20.06.2018 - 17:47 Uhr
AmbergOberpfalz

Keine Angst vor Kino-Konkurrenz in Weiden

Kino-Betreiber Michael Thomas möchte in der Nachbarstadt ebenfalls ein Cineplex errichten. Zuschauer-Einbußen in Amberg befürchtet er dadurch nicht. Aber er braucht einen langen Atem.

Kino-Inhaber Michael Thomas (Mitte) erklärt den CSU-Stadträten aus Amberg und Weiden mit Leidenschaft, wie Kino funktioniert.

(ll) Sogar beim Friseur musste Michael Cerny in der (etwas längeren) Planungsphase Auskunft geben, wann denn nun das neue Cineplex-Kino nach Amberg kommt.

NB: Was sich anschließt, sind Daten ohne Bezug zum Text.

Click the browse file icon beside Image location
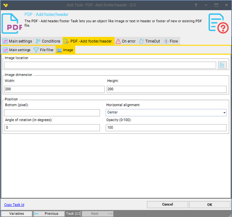Image resolution: width=232 pixels, height=217 pixels. (222, 65)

Das mit dem starken Wunsch nach einem modernen Kino und dem langen (eigentlich sogar: noch längeren) Vorlauf kennt man auch in Weiden. Deshalb war das Cineplex am Montag die erste Station beim Erfahrungsaustausch der CSU-Stadtratsfraktionen aus den Nachbarstädten.

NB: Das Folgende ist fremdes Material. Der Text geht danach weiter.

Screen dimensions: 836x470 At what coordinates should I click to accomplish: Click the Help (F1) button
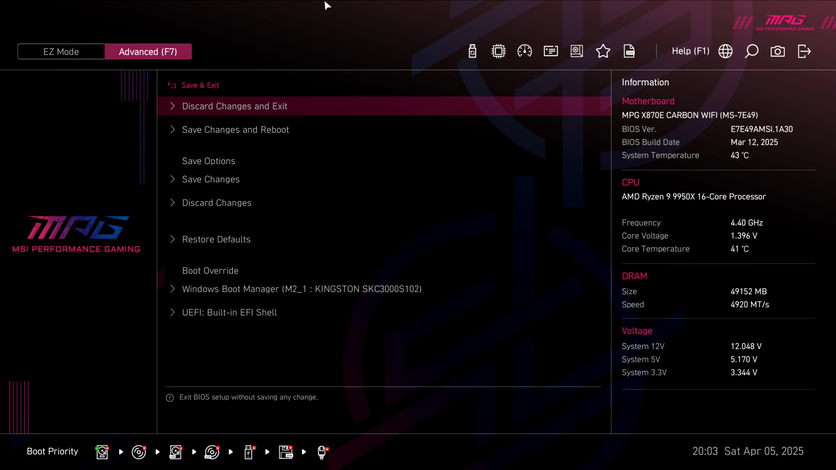pyautogui.click(x=690, y=51)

Kino-Inhaber Michael Thomas untermauerte sein Interesse, auch in Weiden ein Cineplex zu errichten. Aber nicht an der Peripherie, wie gelegentlich vorgeschlagen. "Unsere Philosophie ist: Ein Kino gehört in die Stadt." In Amberg sei es nicht nur wegen seiner Außenfassade ein Glanzstück, sondern auch als Frequenzbringer für die Altstadt, bemerkte CSU-Fraktionschef Dieter Mußemann. Dass die Frage der Parkplätze dabei nicht zu unterschätzen sei, bestätigte Michael Thomas: "Sie dürfen nicht weiter als zwei oder drei Minuten Fußweg entfernt sein."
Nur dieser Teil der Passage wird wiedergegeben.